Reproduce every line of text in the material below word for word, leaving the pictures out of your answer.

__Input rows__:
════════
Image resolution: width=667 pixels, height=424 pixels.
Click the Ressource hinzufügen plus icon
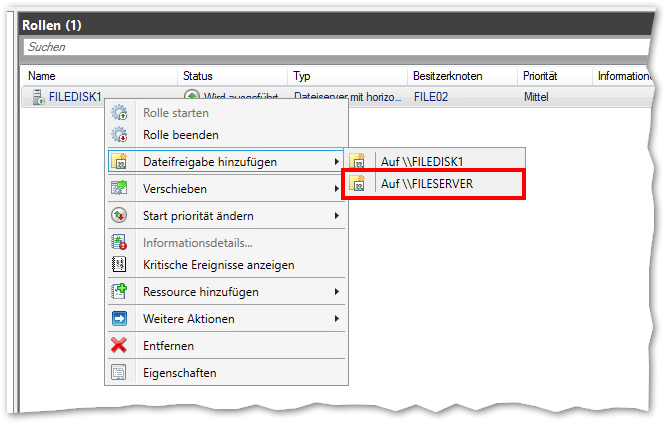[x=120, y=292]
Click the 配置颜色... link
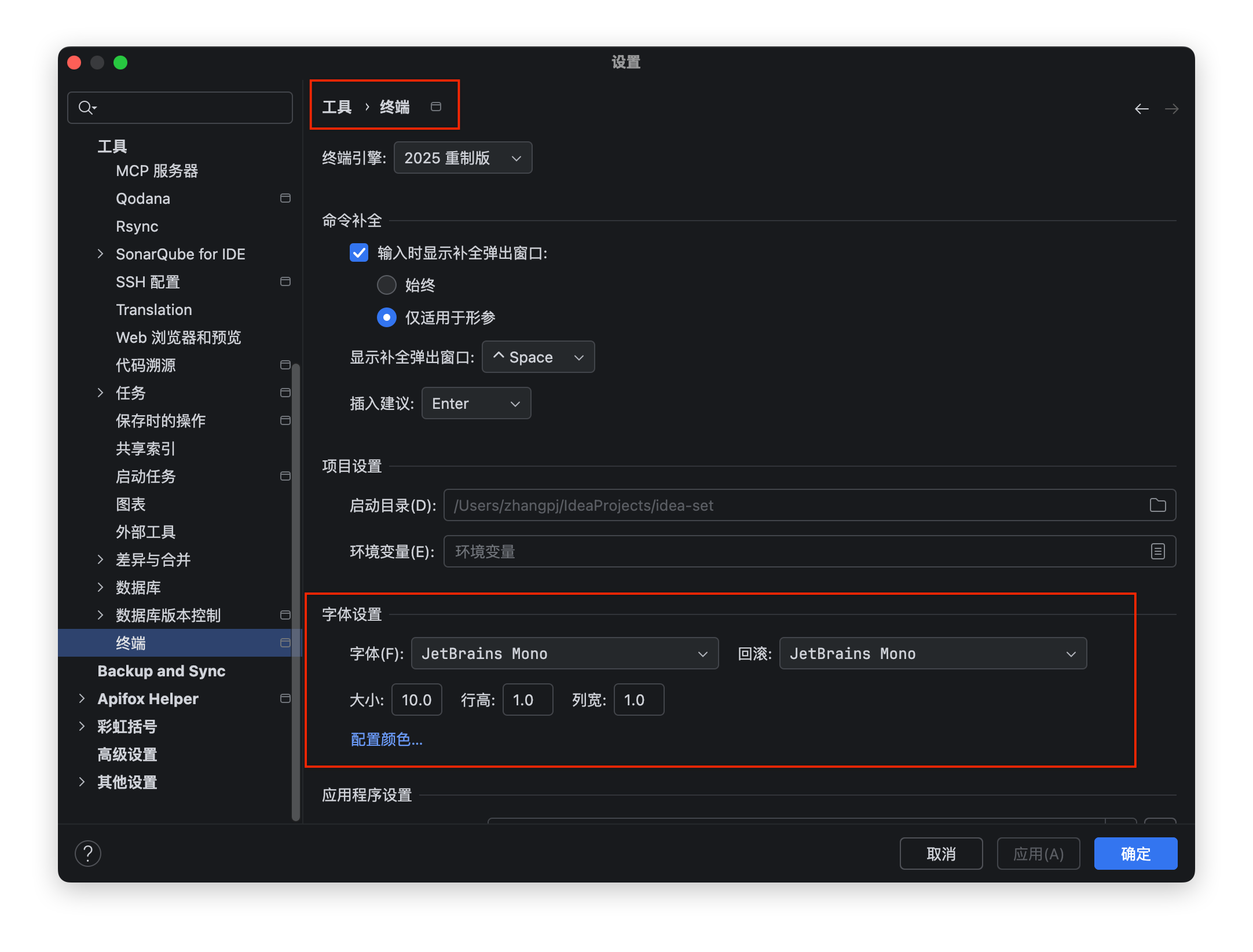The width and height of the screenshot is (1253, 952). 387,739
════════
__The reply__:
Image resolution: width=667 pixels, height=424 pixels.
Click the Ressource hinzufügen plus icon
[x=120, y=292]
Click the 配置颜色... link
The width and height of the screenshot is (1253, 952). 387,739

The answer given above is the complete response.